Reproduce the following lines without changing anything.

━━ Source records ━━

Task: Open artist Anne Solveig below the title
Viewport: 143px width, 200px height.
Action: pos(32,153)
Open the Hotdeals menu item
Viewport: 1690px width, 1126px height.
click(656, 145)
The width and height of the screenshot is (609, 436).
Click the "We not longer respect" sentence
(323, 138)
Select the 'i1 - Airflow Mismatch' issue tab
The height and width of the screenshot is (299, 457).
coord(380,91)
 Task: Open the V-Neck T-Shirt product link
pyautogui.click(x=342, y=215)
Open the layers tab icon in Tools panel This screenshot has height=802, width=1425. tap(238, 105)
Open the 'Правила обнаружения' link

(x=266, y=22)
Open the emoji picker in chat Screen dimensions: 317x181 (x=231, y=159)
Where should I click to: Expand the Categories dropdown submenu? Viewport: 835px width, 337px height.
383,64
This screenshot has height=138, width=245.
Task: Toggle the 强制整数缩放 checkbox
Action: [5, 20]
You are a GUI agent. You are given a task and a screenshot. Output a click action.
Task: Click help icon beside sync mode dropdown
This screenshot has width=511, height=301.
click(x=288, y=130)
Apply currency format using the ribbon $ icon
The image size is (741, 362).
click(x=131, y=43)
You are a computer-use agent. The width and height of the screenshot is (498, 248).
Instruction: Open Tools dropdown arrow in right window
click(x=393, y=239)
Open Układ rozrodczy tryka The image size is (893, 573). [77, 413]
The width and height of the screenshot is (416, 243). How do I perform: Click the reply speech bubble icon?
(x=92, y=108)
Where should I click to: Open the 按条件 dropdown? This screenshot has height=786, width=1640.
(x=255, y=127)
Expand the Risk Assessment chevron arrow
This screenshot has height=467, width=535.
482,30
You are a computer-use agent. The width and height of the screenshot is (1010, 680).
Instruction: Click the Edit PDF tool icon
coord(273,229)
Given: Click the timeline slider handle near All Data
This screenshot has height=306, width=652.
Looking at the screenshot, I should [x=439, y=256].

━━━

* _Answer to this task_
Task: Open artist Anne Solveig below the title
Viewport: 143px width, 200px height.
Action: pos(32,153)
Open the Hotdeals menu item
Viewport: 1690px width, 1126px height.
click(656, 145)
The width and height of the screenshot is (609, 436).
Click the "We not longer respect" sentence
(323, 138)
Select the 'i1 - Airflow Mismatch' issue tab
The height and width of the screenshot is (299, 457).
coord(380,91)
 Task: Open the V-Neck T-Shirt product link
pyautogui.click(x=342, y=215)
Open the layers tab icon in Tools panel This screenshot has height=802, width=1425. tap(238, 105)
Open the 'Правила обнаружения' link

(x=266, y=22)
Open the emoji picker in chat Screen dimensions: 317x181 (x=231, y=159)
Where should I click to: Expand the Categories dropdown submenu? Viewport: 835px width, 337px height.
383,64
This screenshot has height=138, width=245.
Task: Toggle the 强制整数缩放 checkbox
Action: [5, 20]
You are a GUI agent. You are given a task and a screenshot. Output a click action.
Task: Click help icon beside sync mode dropdown
This screenshot has width=511, height=301.
click(x=288, y=130)
Apply currency format using the ribbon $ icon
The image size is (741, 362).
click(x=131, y=43)
You are a computer-use agent. The width and height of the screenshot is (498, 248).
Instruction: Open Tools dropdown arrow in right window
click(x=393, y=239)
Open Układ rozrodczy tryka The image size is (893, 573). [77, 413]
The width and height of the screenshot is (416, 243). How do I perform: Click the reply speech bubble icon?
(x=92, y=108)
Where should I click to: Open the 按条件 dropdown? This screenshot has height=786, width=1640.
(x=255, y=127)
Expand the Risk Assessment chevron arrow
This screenshot has height=467, width=535.
482,30
You are a computer-use agent. The width and height of the screenshot is (1010, 680).
Instruction: Click the Edit PDF tool icon
coord(273,229)
Given: Click the timeline slider handle near All Data
This screenshot has height=306, width=652.
Looking at the screenshot, I should [x=439, y=256].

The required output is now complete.